We are living in the Wild West of college sports. Name, Image and Likeness endorsements, the transfer portal, collectives, conference realignment, the powerful influence of media companies have all rendered the notion of amateur athletics a quaint relic of the past, replaced by a Brave New World where money and self-interest rule.
The Price is a sweeping, in-depth, thought-provoking look at an inflection point in big-time college football. Six time New York Times bestselling author Armen Keteyian and award-winning national college football reporter John Talty conducted more than two hundred wide-ranging interviews with head coaches, athletic directors, conference commissioners, administrators, politicians, power brokers, agents and media executives from one corner of the sport to the other. They reveal never-before-reported details on major players such as Nick Saban, Jim Harbaugh, Kirby Smart, Jimbo Fisher, and Lane Kiffin. Keteyian and Talty’s reporting also lays bare the machinations that destroyed the historic conference that was the Pac-12, purely in the name of greed.

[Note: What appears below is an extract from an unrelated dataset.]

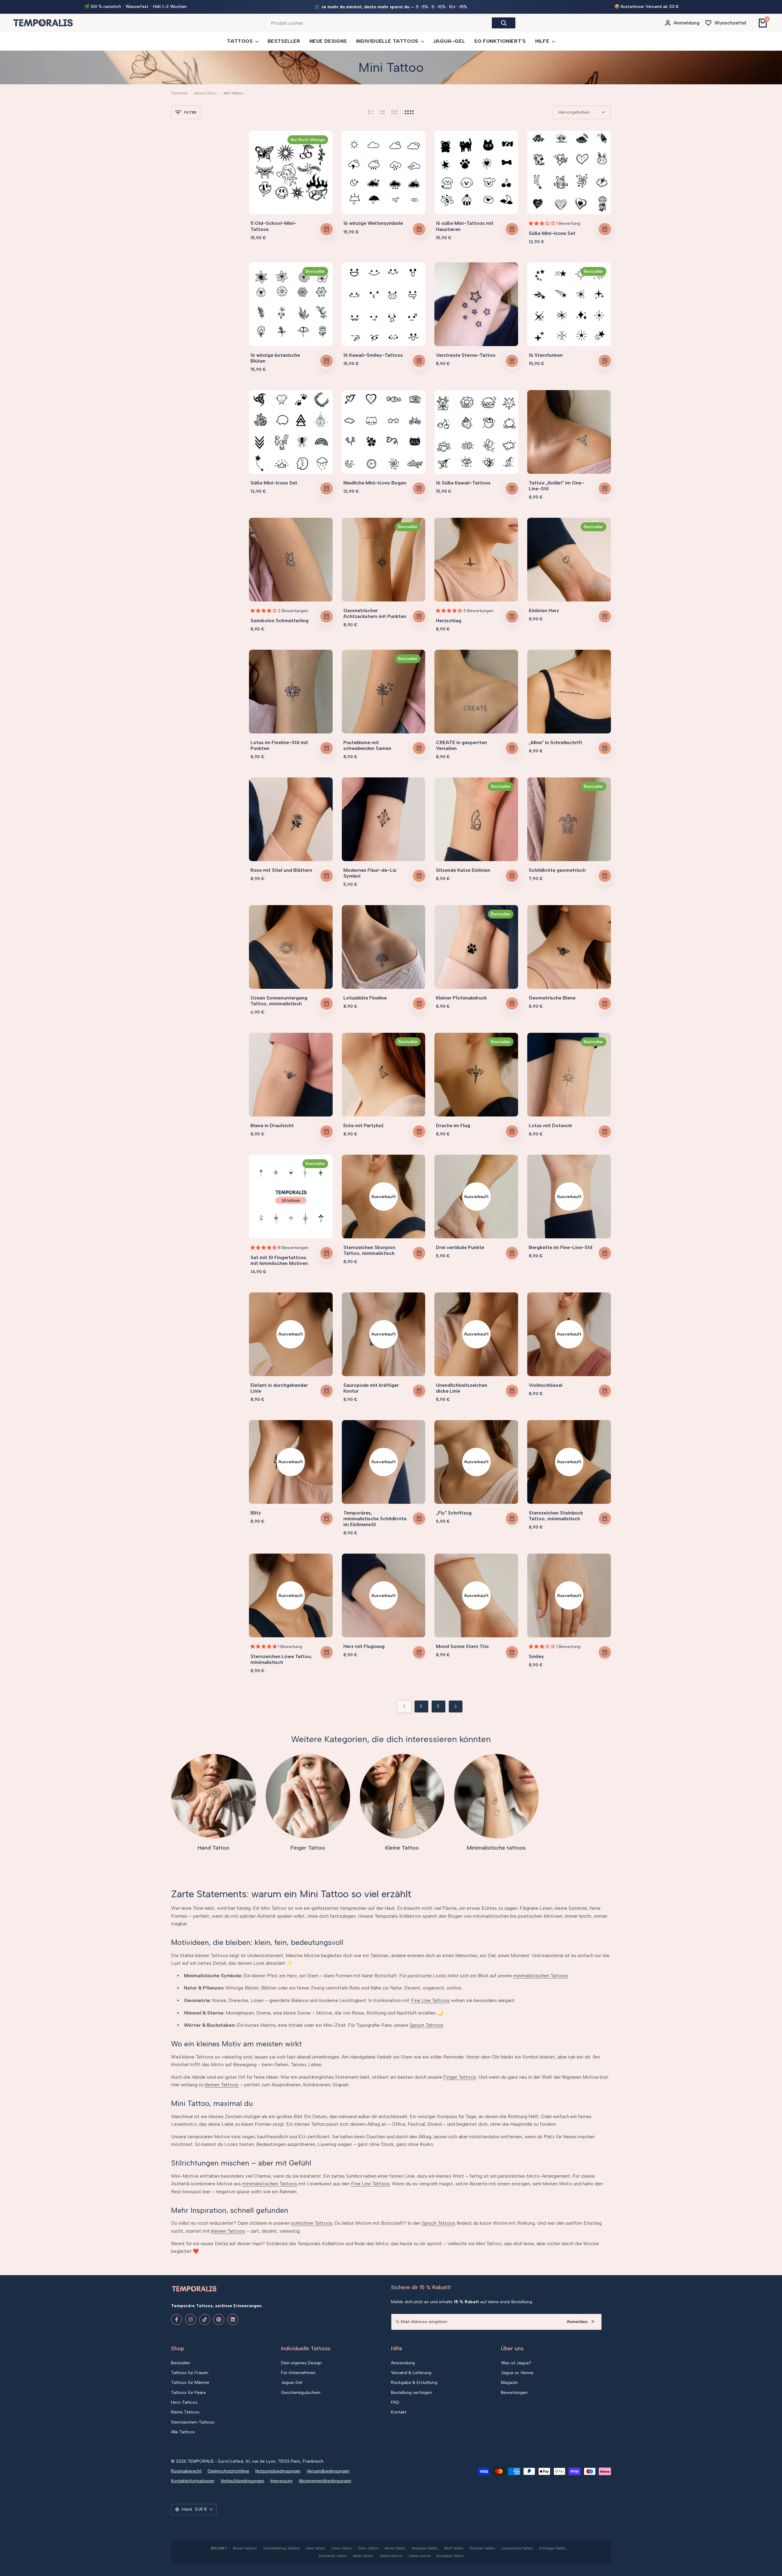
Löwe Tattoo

As the sport’s premier coaches race for the exits, Keteyian and Talty reveal deep, dark truths about a beloved game under siege—and the financial, physical, emotional and psychological toll taken on everyone whose dreams and fortunes often depend on the final score on a Saturday afternoon.
APPLE BOOKS REVIEW
Esteemed sports journalists Armen Keteyian and John Talty use The Price to take an exhaustive look at the radical changes that have sent college football cartwheeling into a new reality. The advent of more lenient transfer rules and Name, Image, and Likeness (NIL) payments have given more power to players and upended the way coaches and administrators have done business for decades. Subsequent ramifications for big names like Nick Saban and John Harbaugh are covered, but so is the far-reaching impact on non-powerhouse schools like Arizona and Maryland. The unseemly recruiting of quarterbacks Nico Iamaleava and Jaden Rashada proves that paying players more aboveboard does not mean that universities and their boosters aren’t still capable of being underhanded. Will Damron’s unadorned narration fits perfectly with the gravity of college football’s precarious position. The future of college athletics is impossible to predict, but Keteyian and Talty make certain that the seismic shift of recent years is thoroughly captured for posterity.